I reached out, slowly, unsurely, and felt the weight of the weapon as it passed from the leader’s hand to mine. In accepting it, I was accepting my mortal duty. I had no doubt of this, knowing there was no escape from it, either in life or in death. Death I was not willing to go into. Not now. Not like this.

Someone handed me the ropes that bound the wrists of the boy and the girl. In my right hand was the pistol, in my left the ropes. All eyes of the band were upon me, no less the eyes of el jefe. No words needed to be spoken. I heard the birds calling between them in the jungle that lay outside our camp, that came to its very edge. I could feel the sweat running down my sides beneath my rough shirt. I pulled on the ropes.

No words needed to be spoken as I pulled on them, leading the condemned couple behind me. I held the pistol at my side as the circle of revolutionaries opened to let me pass, me and what were now my two charges. No one jumped forward to stop me. No one questioned the leader’s words. No one challenged the sentence that was handed down. Eyes met mine and did not turn away, defying me instead to carry out my duty. The birds sang, the air was still, and hot, and I walked, numbly, toward one of our tents, the boy and the girl pulled along by the ropes in my left hand, the ropes wrapped tightly around their wrists.

I pushed aside the canvas door with the hand that held the pistol, my finger off the trigger, the flap heavy to move, the smell of stale canvas and jungle rot strong as it came from the tent, the rustle of the tent door now the only sound I could hear. That, and the blood pounding in my temples.

I pulled the couple inside the tent, pointed to the ground, the soil that was the floor of the tent, in a gesture for them to kneel to accept their sentence. I could feel their eyes on me, me who had been picked as randomly from the group as they had been randomly discovered in their love, randomly, and not randomly. I knew they sensed I didn’t want to do what I was about to do, but knew I would do it, anyway.

Both resisted my gesture to kneel, both remained standing, a last gesture of defiance, their eyes trained on mine. The girl was first to speak.

“Kill me first,” she said, tears now freely flowing down her cheeks. “I don’t want to have to watch him die. I love him too much. So kill me first. Por favor.

I looked from her face, young and tear-stained but so earnest, earnest and pleading in what she desired, her wet eyes as clear as her words, to that of the boy. He was silent, lacking anything to add to what the girl had said. I knew he didn’t want to watch her die, either, I could see the torture contained in his expression. But there was only one pistol so one would have to go first.
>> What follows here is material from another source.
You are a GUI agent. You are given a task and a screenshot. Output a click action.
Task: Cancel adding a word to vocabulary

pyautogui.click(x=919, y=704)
“I don’t want to cause her any more pain than I have already,” the boy finally said. “I love her too much to do that.”

“Kneel. Both of you. Now do it.”

I spoke as the executioner. There was no point in dragging this on. I was not willing to die, as I would as certainly as these two would, whether at my hand or the hand of another, if I refused the jefe‘s order.
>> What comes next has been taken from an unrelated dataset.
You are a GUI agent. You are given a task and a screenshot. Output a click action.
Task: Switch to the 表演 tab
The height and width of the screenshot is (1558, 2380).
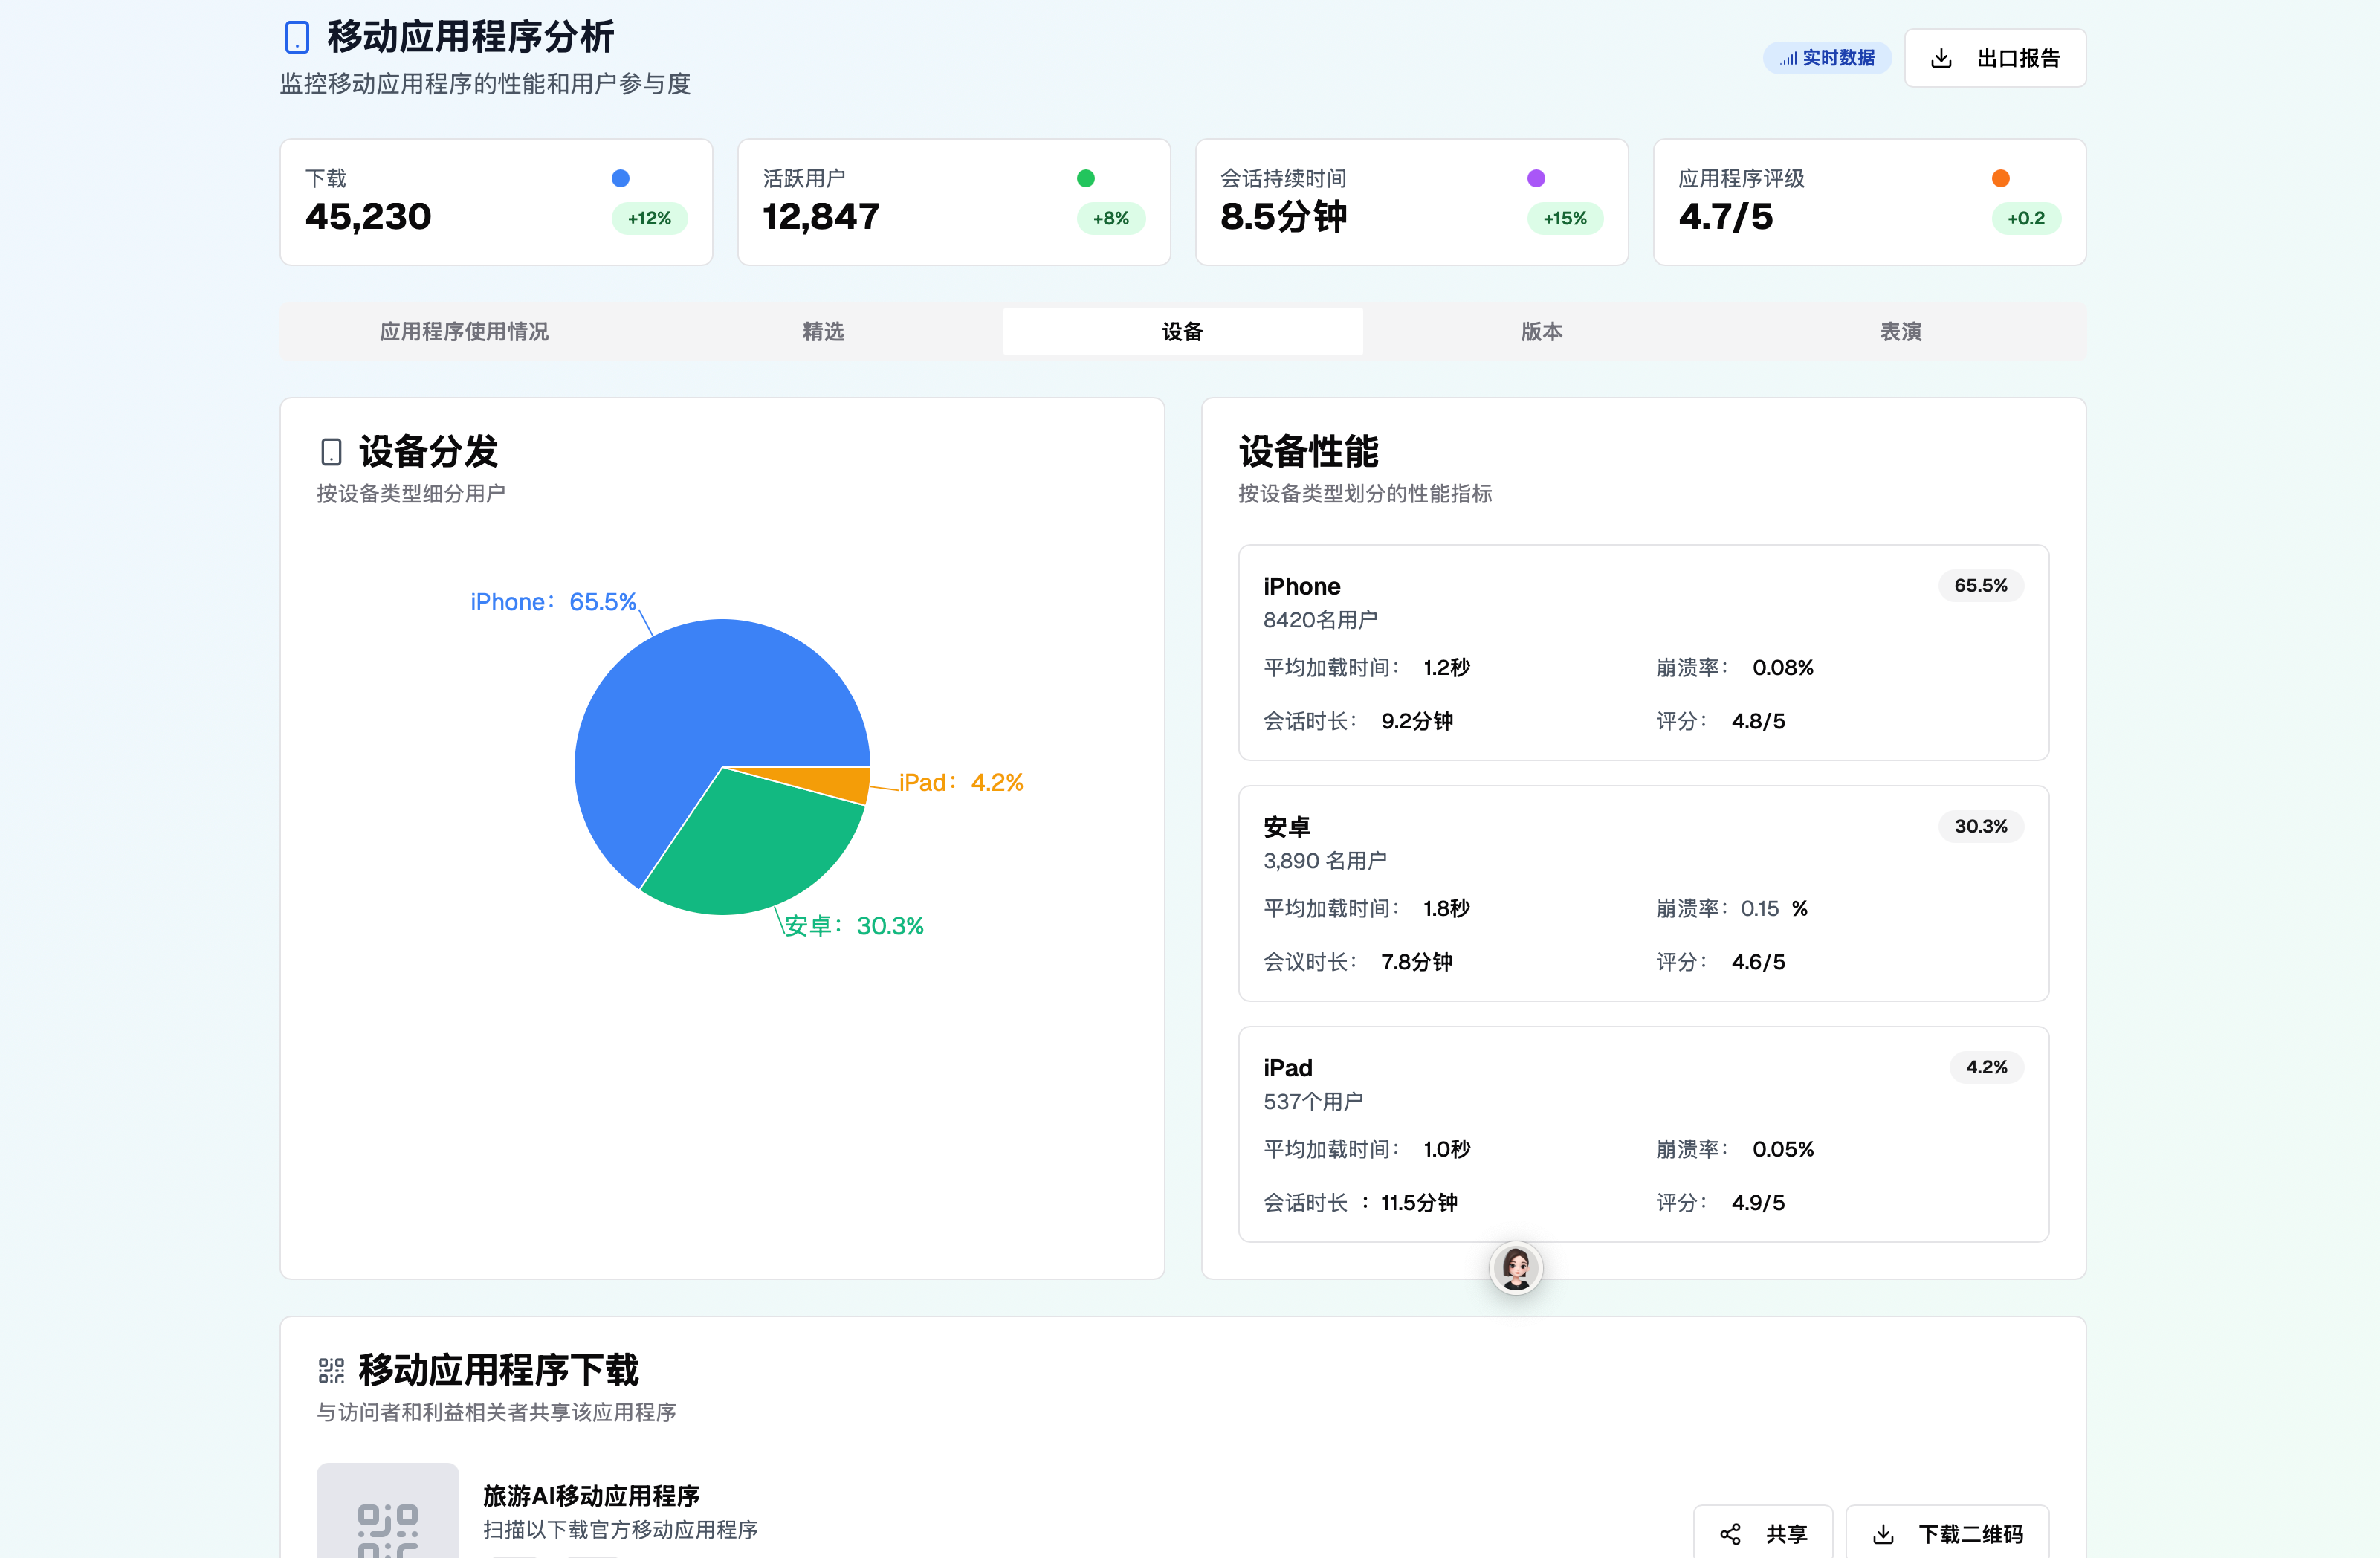[x=1900, y=331]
“I’m sorry,” I said, putting the pistol near the girl’s forehead. “Please forgive me.”

El jefe, the others in our band, heard the two shots I fired. One for the girl. One for the boy. I had done my duty. Proven myself. And now I was fully one of them. The birds fell silent for a moment, and then resumed their singing.

Por la nueva Colombia, la patria grande y socialismo. Viva la revolución.